**REQUIREMENT**: Here are the records. Write out exactly the lines between the one holding "580x480 pixels. Task: Click" and the one holding "You are a computer-use agent. 900x700 pixels.", inclusive.

• • • •

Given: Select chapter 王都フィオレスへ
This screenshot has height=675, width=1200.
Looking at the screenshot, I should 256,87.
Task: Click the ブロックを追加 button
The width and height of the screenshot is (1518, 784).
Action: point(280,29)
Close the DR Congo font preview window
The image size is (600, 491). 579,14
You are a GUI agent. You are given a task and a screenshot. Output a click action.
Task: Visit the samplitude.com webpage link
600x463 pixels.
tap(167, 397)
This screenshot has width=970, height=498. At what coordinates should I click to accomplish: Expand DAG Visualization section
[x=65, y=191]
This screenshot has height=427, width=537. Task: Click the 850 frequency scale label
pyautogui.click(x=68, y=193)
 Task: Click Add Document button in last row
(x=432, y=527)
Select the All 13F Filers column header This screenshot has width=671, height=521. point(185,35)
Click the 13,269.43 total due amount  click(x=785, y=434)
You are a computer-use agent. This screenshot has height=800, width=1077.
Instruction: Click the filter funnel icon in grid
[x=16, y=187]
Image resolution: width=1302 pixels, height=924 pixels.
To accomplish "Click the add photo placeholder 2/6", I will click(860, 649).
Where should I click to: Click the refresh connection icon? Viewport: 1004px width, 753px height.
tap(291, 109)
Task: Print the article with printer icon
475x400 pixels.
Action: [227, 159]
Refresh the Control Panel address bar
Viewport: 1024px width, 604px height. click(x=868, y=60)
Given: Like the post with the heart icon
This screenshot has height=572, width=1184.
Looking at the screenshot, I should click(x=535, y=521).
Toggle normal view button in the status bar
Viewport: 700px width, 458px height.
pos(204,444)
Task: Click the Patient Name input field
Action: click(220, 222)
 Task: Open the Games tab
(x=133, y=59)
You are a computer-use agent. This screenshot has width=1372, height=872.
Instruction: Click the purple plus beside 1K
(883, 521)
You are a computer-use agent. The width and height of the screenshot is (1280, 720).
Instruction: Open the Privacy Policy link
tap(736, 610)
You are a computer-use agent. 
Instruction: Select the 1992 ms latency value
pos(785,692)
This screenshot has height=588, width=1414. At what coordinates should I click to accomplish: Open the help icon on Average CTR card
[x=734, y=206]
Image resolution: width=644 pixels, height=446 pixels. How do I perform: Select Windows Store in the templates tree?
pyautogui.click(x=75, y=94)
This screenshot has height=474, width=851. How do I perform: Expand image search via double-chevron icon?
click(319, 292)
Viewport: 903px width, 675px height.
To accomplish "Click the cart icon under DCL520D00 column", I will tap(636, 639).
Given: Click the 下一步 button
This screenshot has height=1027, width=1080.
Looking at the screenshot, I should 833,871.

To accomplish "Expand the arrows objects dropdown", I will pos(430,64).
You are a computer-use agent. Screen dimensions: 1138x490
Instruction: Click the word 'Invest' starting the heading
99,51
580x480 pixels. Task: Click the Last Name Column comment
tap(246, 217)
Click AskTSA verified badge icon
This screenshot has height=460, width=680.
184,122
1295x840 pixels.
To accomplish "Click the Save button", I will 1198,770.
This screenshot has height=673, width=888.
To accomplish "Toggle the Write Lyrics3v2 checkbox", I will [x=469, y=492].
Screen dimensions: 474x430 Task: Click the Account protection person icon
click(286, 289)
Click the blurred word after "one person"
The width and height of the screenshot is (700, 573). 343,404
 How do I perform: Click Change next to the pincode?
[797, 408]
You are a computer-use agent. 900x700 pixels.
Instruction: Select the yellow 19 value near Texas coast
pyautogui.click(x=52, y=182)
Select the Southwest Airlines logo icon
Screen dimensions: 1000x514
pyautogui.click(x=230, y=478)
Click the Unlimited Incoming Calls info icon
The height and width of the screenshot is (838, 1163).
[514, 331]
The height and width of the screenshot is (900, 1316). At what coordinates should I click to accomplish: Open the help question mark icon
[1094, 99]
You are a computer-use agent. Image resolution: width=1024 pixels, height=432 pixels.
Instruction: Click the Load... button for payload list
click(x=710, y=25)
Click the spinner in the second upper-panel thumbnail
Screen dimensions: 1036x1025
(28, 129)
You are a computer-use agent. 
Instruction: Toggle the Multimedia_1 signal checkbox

• • • •

**COMPLETED TASK**:
580x480 pixels. Task: Click the Last Name Column comment
tap(246, 217)
Click AskTSA verified badge icon
This screenshot has height=460, width=680.
184,122
1295x840 pixels.
To accomplish "Click the Save button", I will 1198,770.
This screenshot has height=673, width=888.
To accomplish "Toggle the Write Lyrics3v2 checkbox", I will [x=469, y=492].
Screen dimensions: 474x430 Task: Click the Account protection person icon
click(286, 289)
Click the blurred word after "one person"
The width and height of the screenshot is (700, 573). 343,404
 How do I perform: Click Change next to the pincode?
[797, 408]
You are a computer-use agent. 900x700 pixels.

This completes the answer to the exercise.